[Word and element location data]
● ● ●
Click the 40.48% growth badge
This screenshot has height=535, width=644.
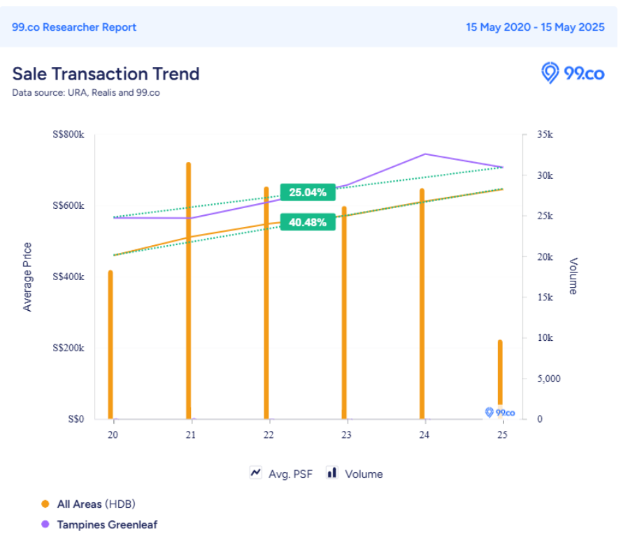(x=308, y=223)
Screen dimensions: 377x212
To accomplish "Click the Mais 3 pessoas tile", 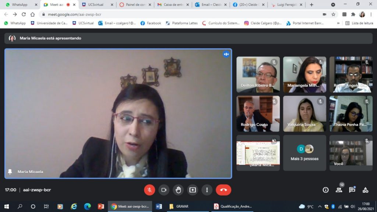I will (304, 153).

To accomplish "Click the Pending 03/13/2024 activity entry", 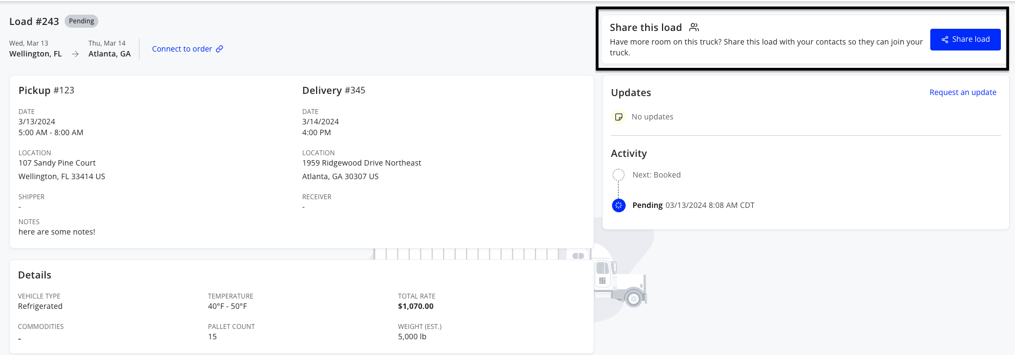I will pos(693,205).
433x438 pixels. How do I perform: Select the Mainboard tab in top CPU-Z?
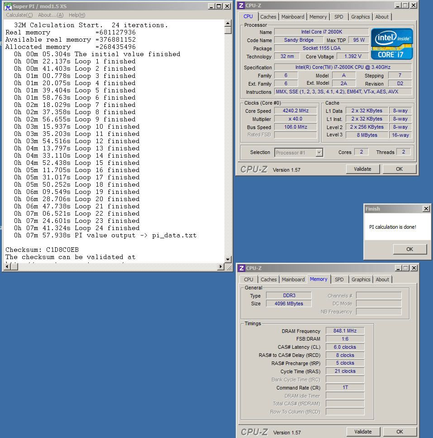click(293, 17)
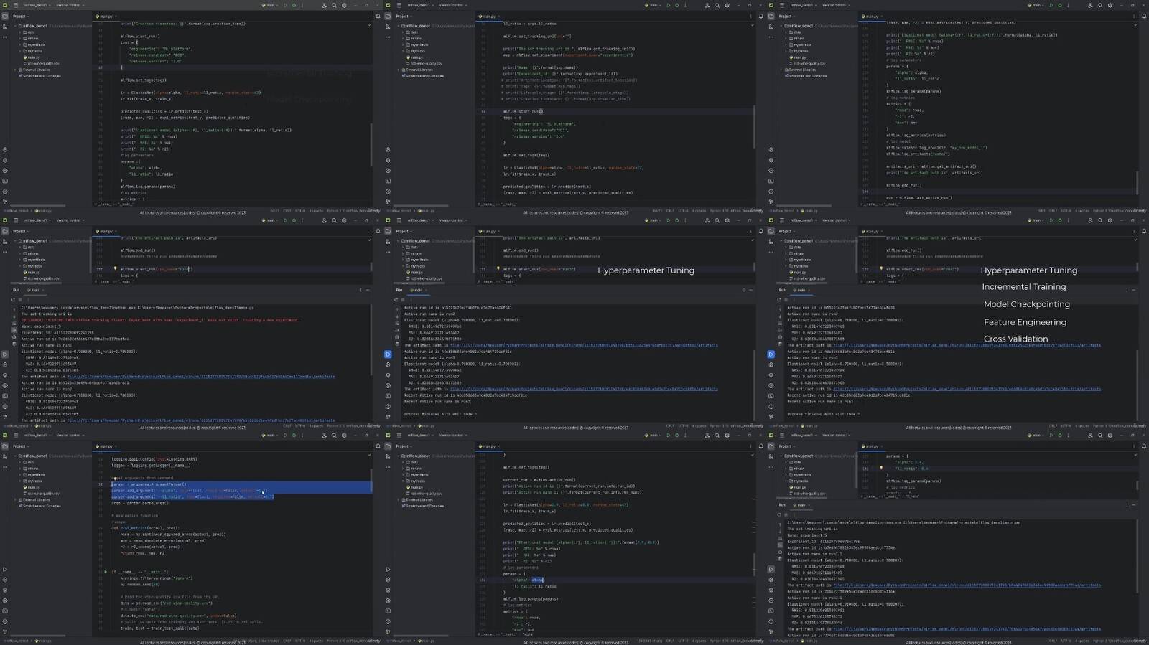The width and height of the screenshot is (1149, 645).
Task: Toggle the Run tool window in the middle-right window sidebar
Action: tap(771, 354)
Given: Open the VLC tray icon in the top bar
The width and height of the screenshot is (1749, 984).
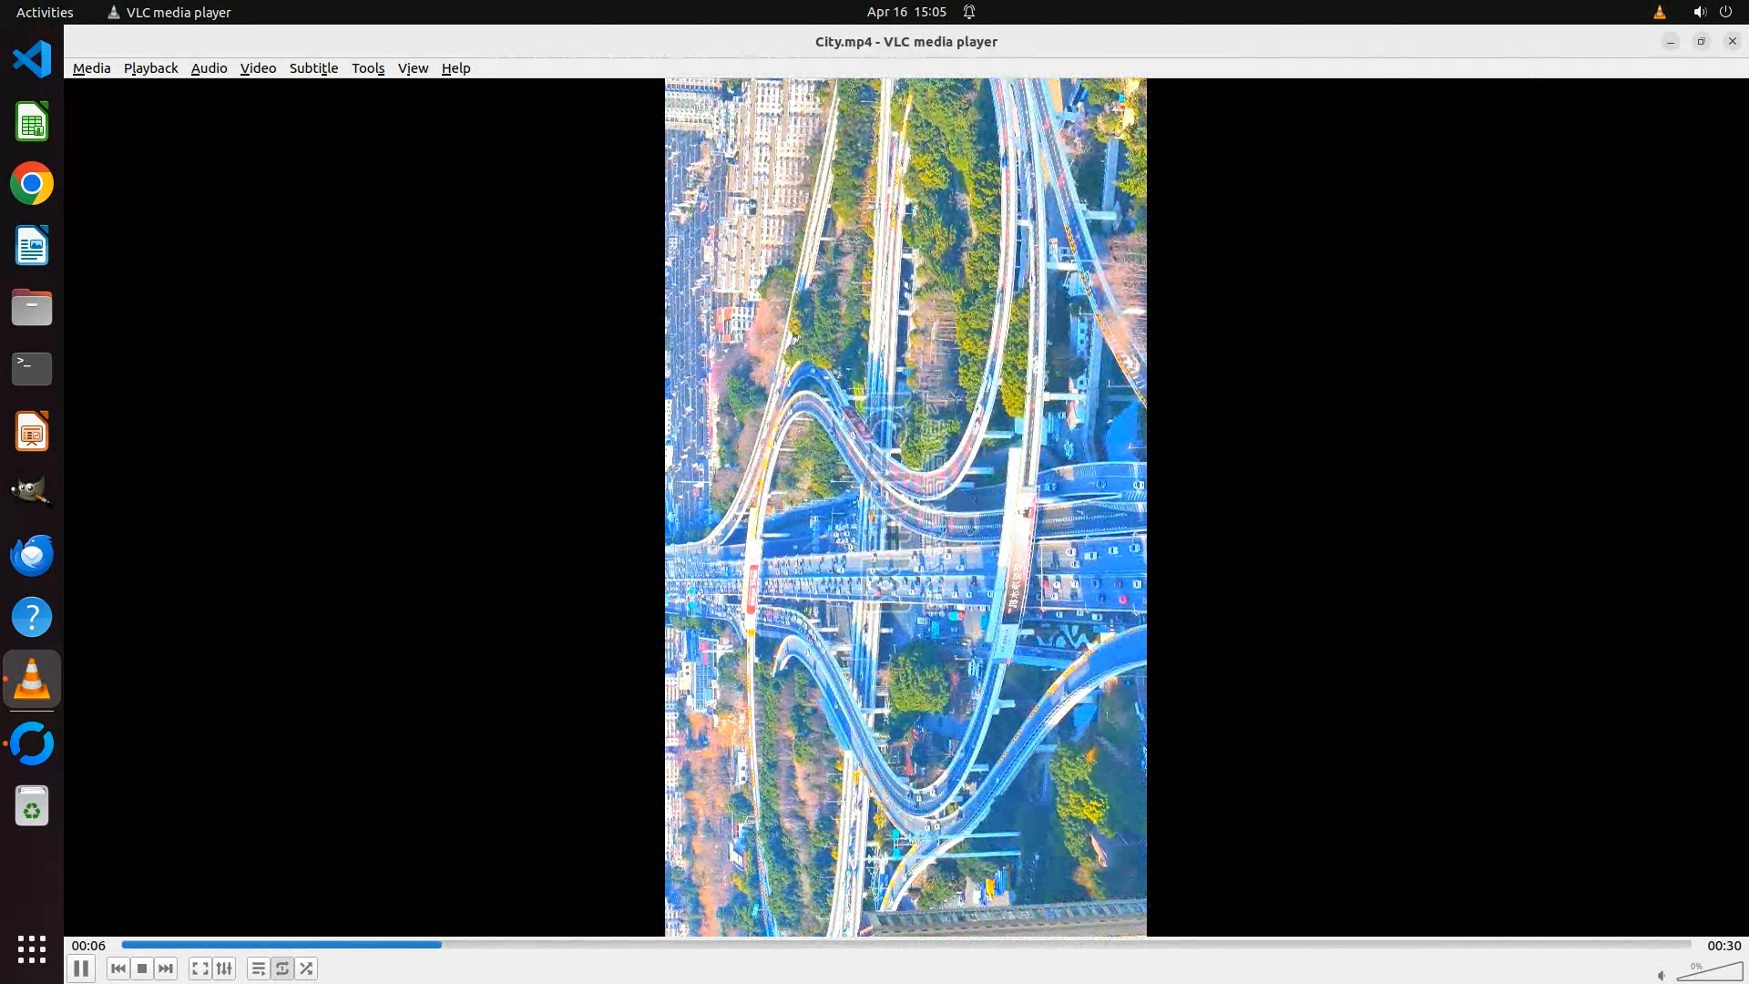Looking at the screenshot, I should [1659, 12].
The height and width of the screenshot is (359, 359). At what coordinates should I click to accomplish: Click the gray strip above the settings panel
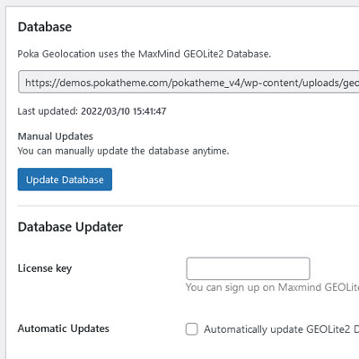[x=180, y=3]
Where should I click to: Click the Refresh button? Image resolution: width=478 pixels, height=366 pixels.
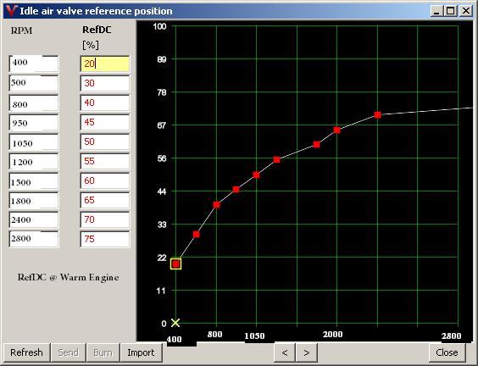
● ● ●
• [What you will do] Update the lines starting at the one that contains "Given: Open the VLC tray icon in the top bar" and ending at the one that contains "[x=180, y=3]", replacing "top bar" with "menu bar" and keeping everything else the same. Give back only those lines, with the pictures left out.

• [Exercise output]
Given: Open the VLC tray icon in the menu bar
The width and height of the screenshot is (1749, 984).
Looking at the screenshot, I should [1659, 12].
The height and width of the screenshot is (359, 359). At what coordinates should I click to accomplish: Click the gray strip above the settings panel
[x=180, y=3]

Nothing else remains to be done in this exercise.